# How do you solve 2/(x(x+2))+3/x=4/(x-2)?

Nov 26, 2017

We can solve this by multiplying everything by the least common multiple $x \left(x + 2\right) \left(x - 2\right)$

#### Explanation:

Note: We have to reject the solutions $x = 0 , x = 2 , x = - 2$, as they would make one or more of the fractions undetermined.
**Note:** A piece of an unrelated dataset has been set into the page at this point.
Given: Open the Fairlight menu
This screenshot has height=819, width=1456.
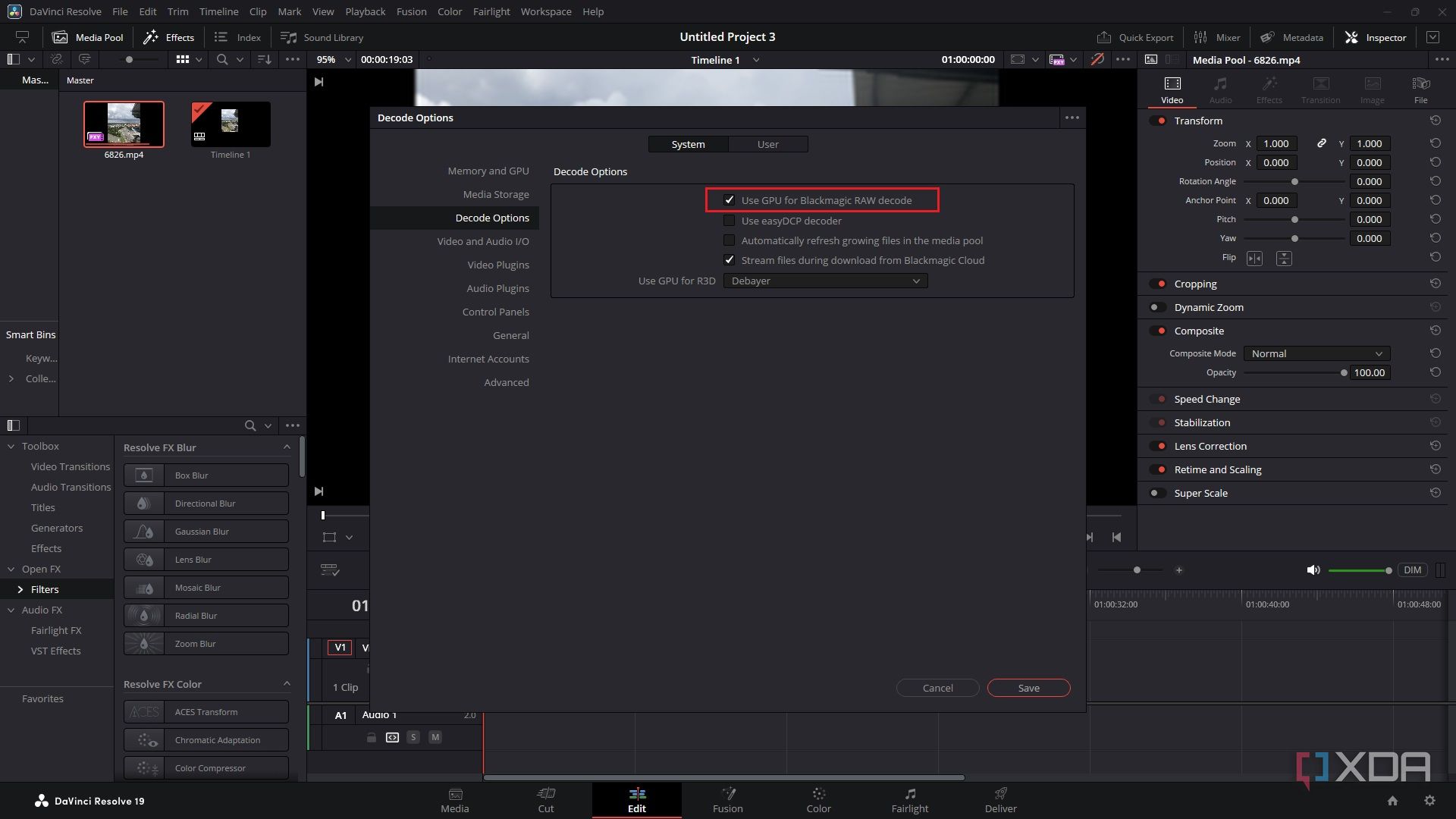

The factors not in the denominators will not be canceled and end up in the numerators:
$\to \frac{2 \cdot \cancel{x} \left(\cancel{x + 2}\right) \left(x - 2\right)}{\cancel{x} \left(\cancel{x + 2}\right)} + \frac{3 \cdot \cancel{x} \left(x + 2\right) \left(x - 2\right)}{\cancel{x}} = \frac{4 \cdot x \left(x + 2\right) \left(\cancel{x - 2}\right)}{\cancel{x - 2}}$

$\to 2 \left(x - 2\right) + 3 \left(x + 2\right) \left(x - 2\right) = 4 x \left(x + 2\right)$

Work out the parentheses and put everything to one side:
$\to 2 x - 4 + 3 {x}^{2} - 12 = 4 {x}^{2} + 8 x$

$\to - {x}^{2} - 6 x - 16 = 0 \to {x}^{2} + 6 x + 16 = 0$

The Discriminant $D = {b}^{2} - 4 a c = {6}^{2} - 4 \cdot 1 \cdot 16 = - 28 < 0$

Since $D < 0$, there are no real solutions.